**HOW TO COMPLETE THIS TASK**
From the entries, copy every line that carries the string "icon".

**RECORDS TO USE**
Segment Open

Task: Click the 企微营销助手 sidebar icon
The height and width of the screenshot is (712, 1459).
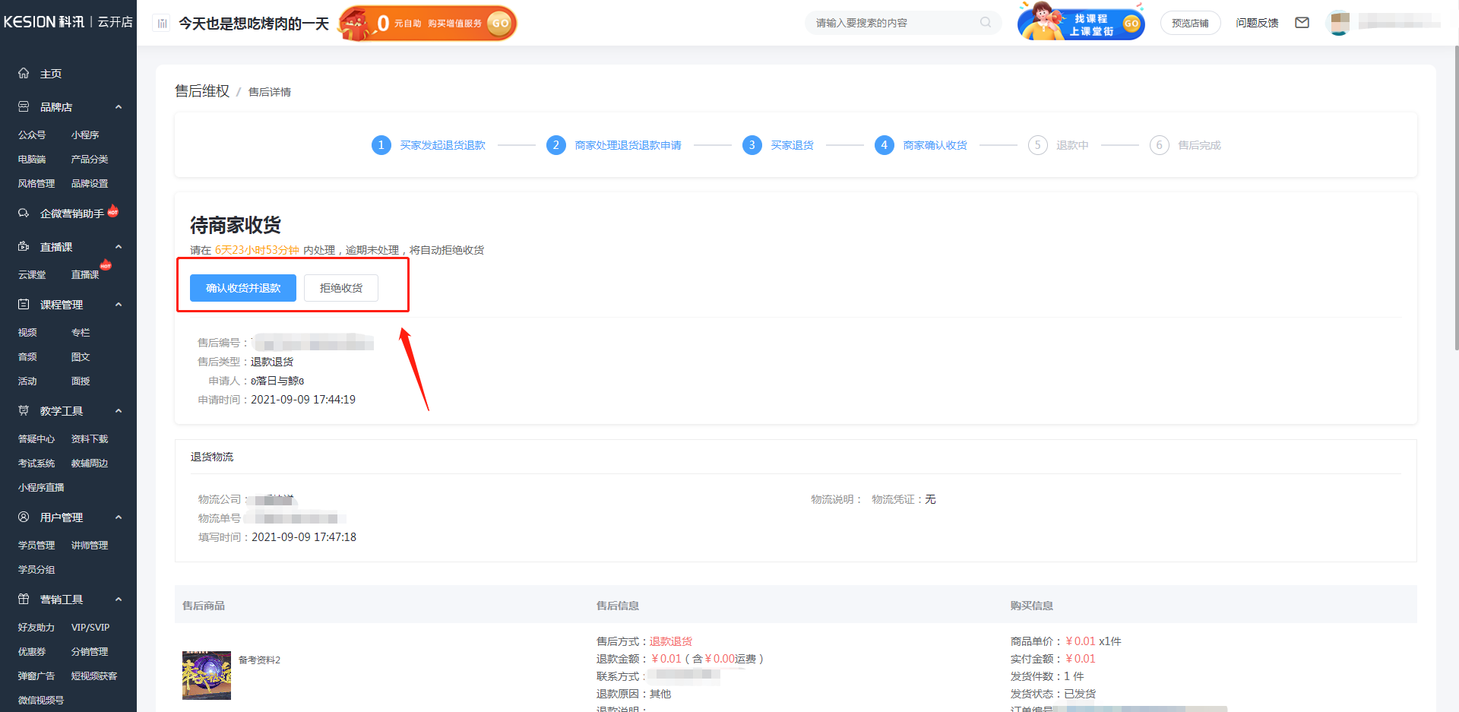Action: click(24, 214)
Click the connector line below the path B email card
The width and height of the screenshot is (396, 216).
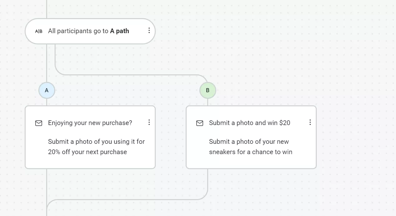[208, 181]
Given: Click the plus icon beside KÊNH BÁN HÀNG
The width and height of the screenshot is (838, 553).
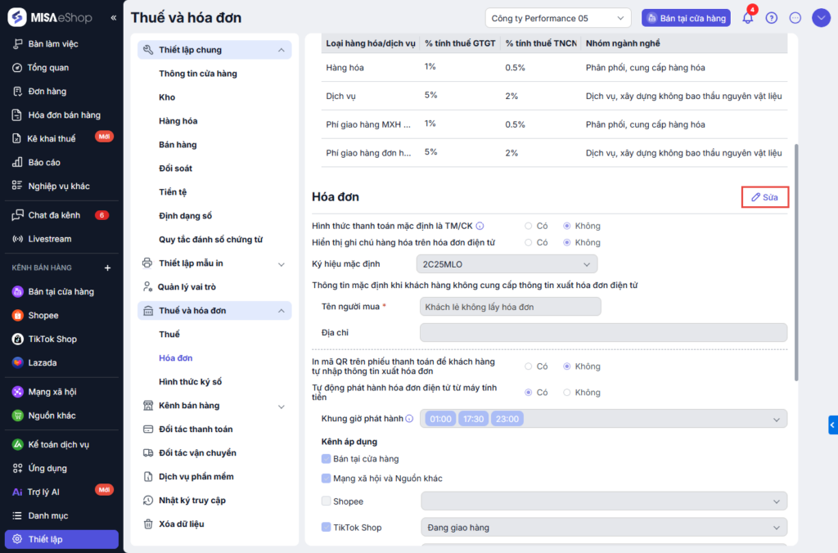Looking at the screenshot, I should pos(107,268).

Segment Closed

**OUTPUT BELOW**
Task: Click the 企微营销助手 sidebar icon
Given: Click the plus icon beside KÊNH BÁN HÀNG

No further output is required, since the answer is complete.